◆ Extract
UDST · fscottfoti · Jun 5, 2014 · May 28, 2014 · May 28, 2014 · May 28, 2014
diff --git a/urbansim/models/__init__.py b/urbansim/models/__init__.py
@@ -1,4 +1,4 @@
-from .regression import RegressionModel, RegressionModelGroup
+from .regression import RegressionModel, RegressionModelGroup, SegmentedRegressionModel
 from .lcm import MNLLocationChoiceModel
 from .transition import (
     GrowthRateTransition, TabularGrowthRateTransition,

diff --git a/urbansim/models/lcm.py b/urbansim/models/lcm.py
@@ -189,11 +189,13 @@ def fit(self, choosers, alternatives, current_choice):
         alternatives : pandas.DataFrame
             Table describing the things from which agents are choosing,
             e.g. buildings.
-        current_choice : pandas.Series
+        current_choice : pandas.Series or str
             A Series describing the `alternatives` currently chosen
             by the `choosers`. Should have an index matching `choosers`
             and values matching the index of `alternatives`.
 
+            If a string is given it should be a column in `choosers`.
+
         Returns
         -------
         null_ll : float
@@ -204,10 +206,15 @@ def fit(self, choosers, alternatives, current_choice):
             Log-liklihood ratio
 
         """
+        if not isinstance(current_choice, pd.Series):
+            current_choice = choosers[current_choice]
+
         choosers = util.apply_filter_query(choosers, self.choosers_fit_filters)
+
         if self.estimation_sample_size:
             choosers = choosers.loc[np.random.choice(
                 choosers.index, self.estimation_sample_size, replace=False)]
+
         current_choice = current_choice.loc[choosers.index]
         alternatives = util.apply_filter_query(
             alternatives, self.alts_fit_filters)

diff --git a/urbansim/models/regression.py b/urbansim/models/regression.py
@@ -6,8 +6,6 @@
 
 import numpy as np
 import pandas as pd
-import yaml
-import statsmodels.api as sm
 import statsmodels.formula.api as smf
 from patsy import dmatrix
 from prettytable import PrettyTable
@@ -428,7 +426,7 @@ class RegressionModelGroup(object):
 
     Parameters
     ----------
-    segmentation_col : str
+    segmentation_col
         Name of the column on which to segment.
 
     """
@@ -516,6 +514,11 @@ def fit(self, data):
         return {name: self.models[name].fit(df)
                 for name, df in self._iter_groups(data)}
 
+    @property
+    def fitted(self):
+        return (all(m.fitted for m in self.models.values())
+                if self.models else False)
+
     def predict(self, data):
         """
         Predict new data for each group in the segmentation.
@@ -537,3 +540,237 @@ def predict(self, data):
         results = [self.models[name].predict(df)
                    for name, df in self._iter_groups(data)]
         return pd.concat(results)
+
+
+class SegmentedRegressionModel(object):
+    """
+    A regression model group that allows segments to have different
+    model expressions and ytransforms but all have the same filters.
+
+    Parameters
+    ----------
+    segmentation_col
+        Name of column in the data table on which to segment. Will be used
+        with a pandas groupby on the data table.
+    fit_filters : list of str, optional
+        Filters applied before fitting the model.
+    predict_filters : list of str, optional
+        Filters applied before calculating new data points.
+    default_model_expr : str or dict, optional
+        A patsy model expression that can be used with statsmodels.

◆ Recorded information

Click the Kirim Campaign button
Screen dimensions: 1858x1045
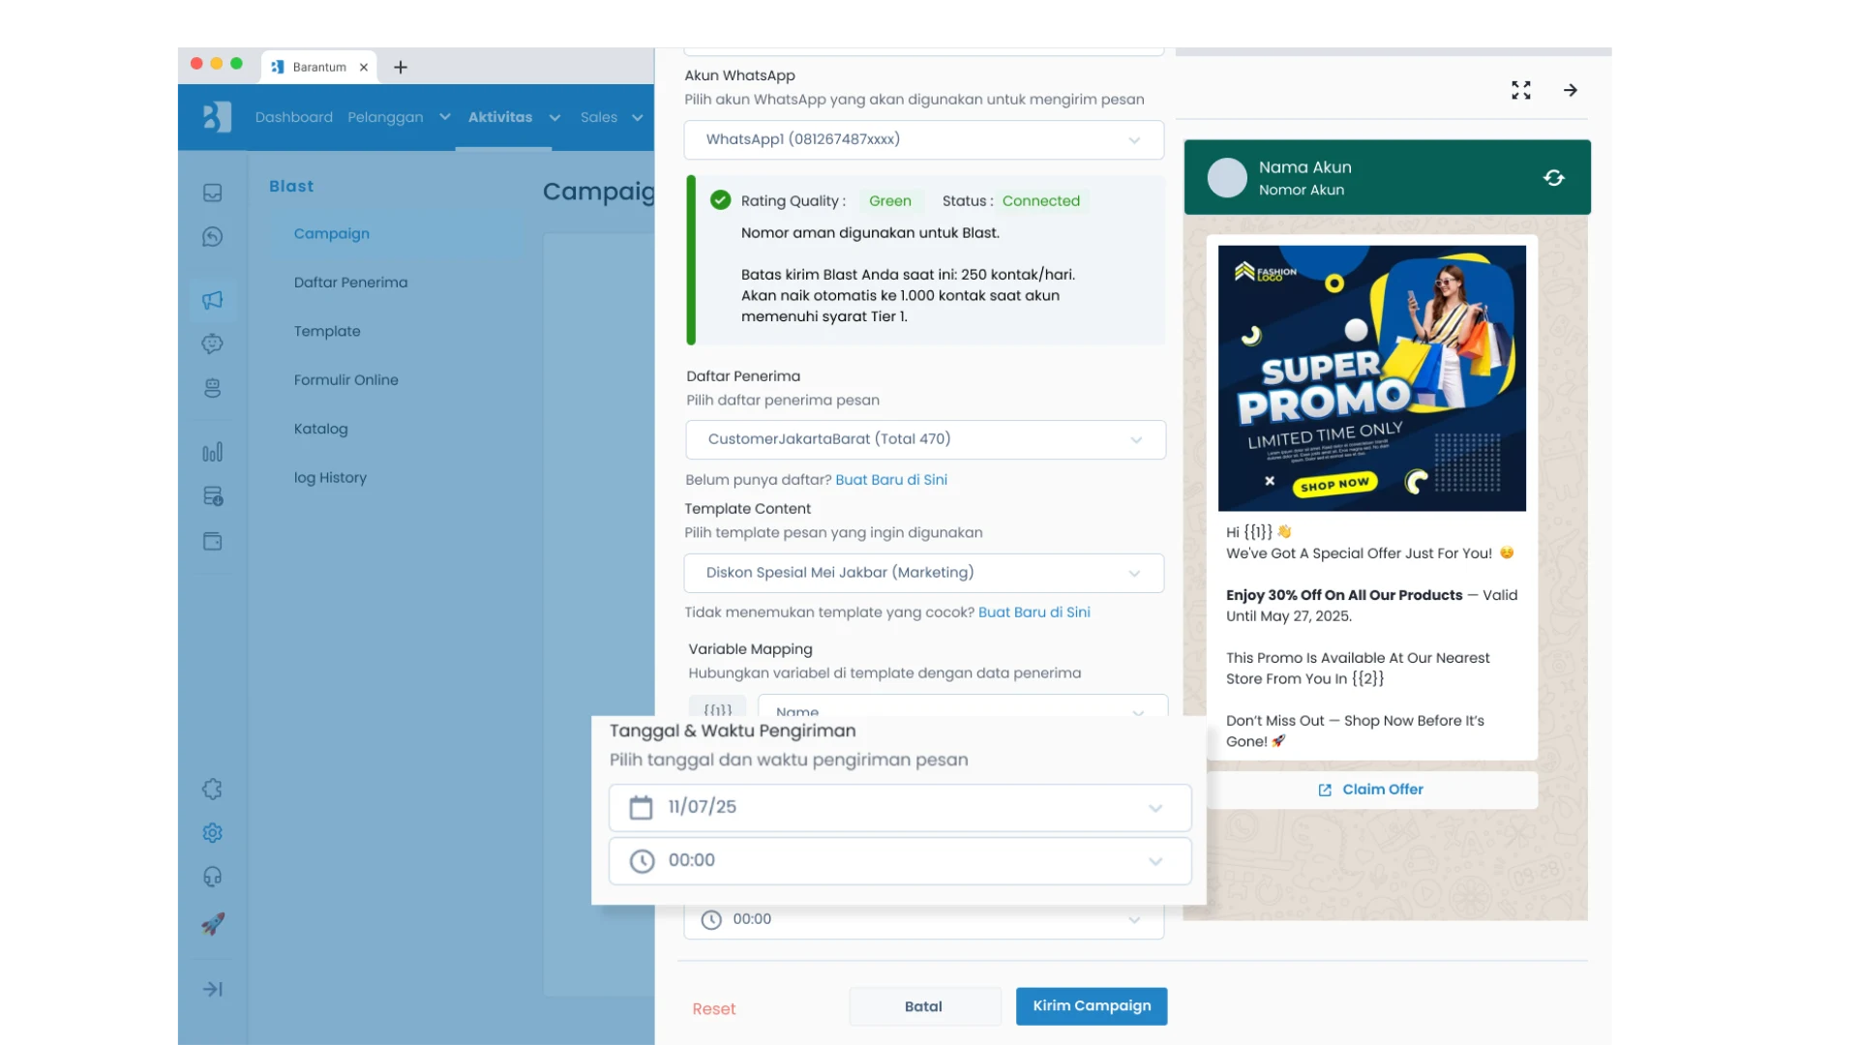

◆ Exercise objective
Answer these questions about the code diff.
(a) Which class name is added to the import from .regression in the models package's __init__.py?
(b) According to the updated docstring in lcm.py, what must a string given as current_choice be?
(c) Which two import lines are removed from regression.py?

◆ Solution to the problem
(a) SegmentedRegressionModel
(b) It must be a column in `choosers`.
(c) "import yaml" and "import statsmodels.api as sm"